Friday, September 19, 2008

from Alisha: morning face (past noon really)

1. Take a picture of yourself right now.
2. Don't change your clothes, don't fix your hair...just take a picture.
3. Post that picture with NO editing.
4. Post these instructions with your picture.










My levels of paranoia and superstition are at an all time high. I'm not going to talk about the house until we are the proud owners of keys. With our names on a deed.

Have a good weekend, y'all.

Saturday, September 6, 2008

staring down September

More house updates... the radon test came back great, very encouraging, and a physical inspection by the mold guy seemed to be fine on Tuesday. We went ahead and signed the release form that would tell the selling bank that we were 100% going to buy the house as is, and were just waiting for the official mold test to come back Thursday morning before we sent the form in. Just to be safe. And then that mold test came back pretty bad, reporting 27 times the "undesirable" amount of mold, mostly in the basement, and recommending $3000-6000 worth of remediation and professional cleaning. Yowza.

So we spent most of Thursday in crisis mode, trying to really figure out what this meant and if maybe we should reconsider the whole deal. Casey and Jenny both encouraged us to try to think objectively; that regardless of how much we love THIS house, maybe all the trouble of mold cleaning and painting and fence building and carpet removal isn't worth it, and maybe we were signing up for more than we would have ever originally agreed to. Which is certainly true, we said from the beginning that we weren't fixer-upper people and didn't want a huge project house. But now that we've seen it, and pictured many years of happy life there, and gotten excited about things like red bedroom walls and screened-in porches, it all seems completely worth it.

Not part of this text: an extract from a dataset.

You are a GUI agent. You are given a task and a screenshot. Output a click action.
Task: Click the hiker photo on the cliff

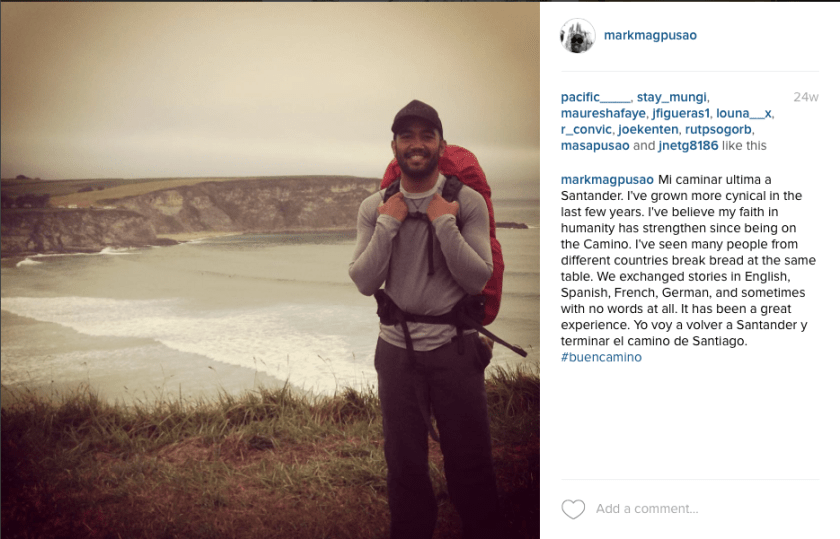coord(270,270)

The whole time we were having this "is it worth it?" discussion, I felt physically ill and just so confused. That awful feeling seemed familiar, and finally I figured it out: I felt exactly the way I did the day they told us Charlie Murphy had feline leukemia. The vet did the test on his first kitten visit, and very vaguely recommended that maybe we should just go ahead and put him to sleep right away, since he had this terrible and expensive disease. And we didn't even consider it, we just scooped him back up and took him home and loved the hell out of him and gave him liquid vitamins in his food and he GOT BETTER. He kicked that disease before he was even full grown, and tested negative on his next visit. Not to mention grew up to be one of the coolest cats ever. And I can't even tell you the millions of times that I have been so grateful that we didn't listen to that vet, whose job it is to give you the bad news and the worst case scenario. And that's what this mold inspector does as well. He has to tell us the most extreme possibilities so that we don't come back to him in a year and say, "You told us this was fine!" And mostly we were just overwhelmed by being told that something really bad was happening that we didn't understand, and then were being recommended the worst case scenario, passing up this house that we love.

Austin talked to Dad about it, and Dad said it was absolutely not a reason to walk away. So we went to dinner and talked it all out, and went to Home Depot and looked at paint chips and got excited again. And Friday morning we told our realtor to go ahead and send over the Inspection Contingency Form, and to tell the selling bank that we do want this house, moldy basement and all. And then yesterday at lunch we met with our lender, signed a ton of papers, gave him all of our tax documents, and had the house appraised for the lending bank. We should have the appraisal back on Monday. Everyone involved is enthusiastic and encouraging, and thinks we should be in good shape to close by Sept. 19. It all feels more real every day! I think I won't let myself get completely excited until we have a key in our hand and our names on a deed, but it just keeps getting better and better.

In the meantime, I'm starting the longest and most exhaustive To Do list ever. And I'm going to roll out on the town with my girls tonight for a little Guilty Pleasures action. And I'm sure we aren't through with crises and home-buying drama, but we're going to keep going with our guts and moving forward, because there isn't really anything else to do.